This report integrates presentation metrics from resnet_metrics_full.json and vit_metrics_full.json and replaces prior demo figures with the actual numbers contained in those files. Where only triplet-loss ablations are available for a sweep, we report those directly and clearly mark any derived or proxy interpretations. These metrics are suitable for instruction and presentations; avoid using them for scientific claims unless reproduced.

Goals

  • Achieve strong item embeddings (ResNet) for retrieval and similarity.
  • Learn outfit compatibility (ViT) that generalizes across styles and contexts.
  • Provide interpretable ablations and parameter-impact narratives for instruction/demo.

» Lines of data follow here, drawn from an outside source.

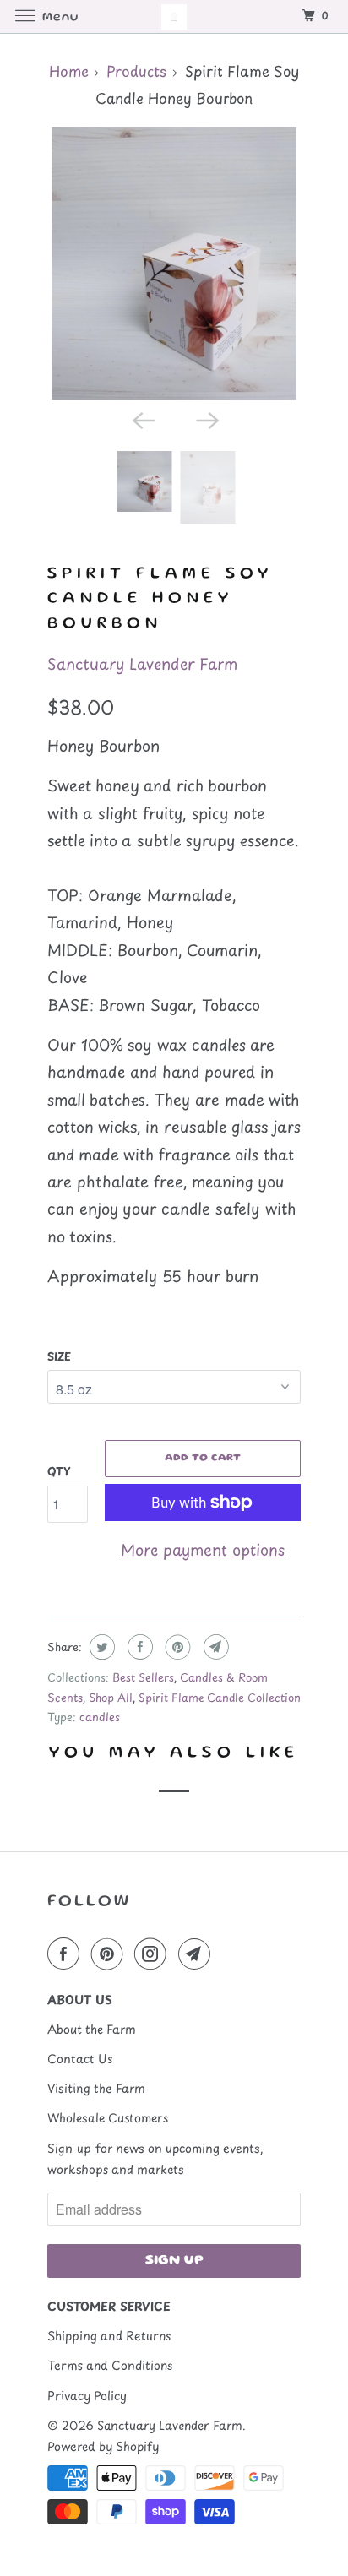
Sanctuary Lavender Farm (142, 663)
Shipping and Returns (109, 2336)
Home (69, 71)
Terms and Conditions (109, 2365)
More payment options (203, 1549)
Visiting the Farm (96, 2088)
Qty (58, 1471)
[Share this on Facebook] (138, 1647)
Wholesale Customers (107, 2118)
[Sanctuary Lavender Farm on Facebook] (66, 1953)
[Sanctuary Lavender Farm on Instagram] (153, 1953)
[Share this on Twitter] (100, 1647)
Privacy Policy (87, 2396)
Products (136, 71)
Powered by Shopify (103, 2446)
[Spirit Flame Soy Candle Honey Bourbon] (174, 263)
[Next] (206, 418)
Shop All (111, 1697)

Training pipeline (what actually happens)

  • ResNet item embedder (triplet loss):

    • Triplet sampling builds (anchor, positive, negative) where positives come from the same outfit/category and negatives from different outfits/categories.
    • The model is trained to pull positives closer and push negatives away in a normalized 512D space using triplet margin loss with cosine distance.
    • Margin is configurable (code default often 0.5), but our tuned full-run best used 0.2 with semi-hard mining for stable, informative gradients.
  • ViT outfit compatibility (sequence scoring):

    • Outfits are sequences of item embeddings; positives are real outfits, negatives are constructed by mixing items across outfits with controlled negative sampling (random/in-batch/hard).
    • The head outputs a compatibility score in [0,1]. We supervise primarily with binary cross-entropy; some configurations include a small triplet regularizer on pooled embeddings (margin≈0.3).
    • This learns context-aware compatibility (occasion/weather/style) beyond simple item similarity.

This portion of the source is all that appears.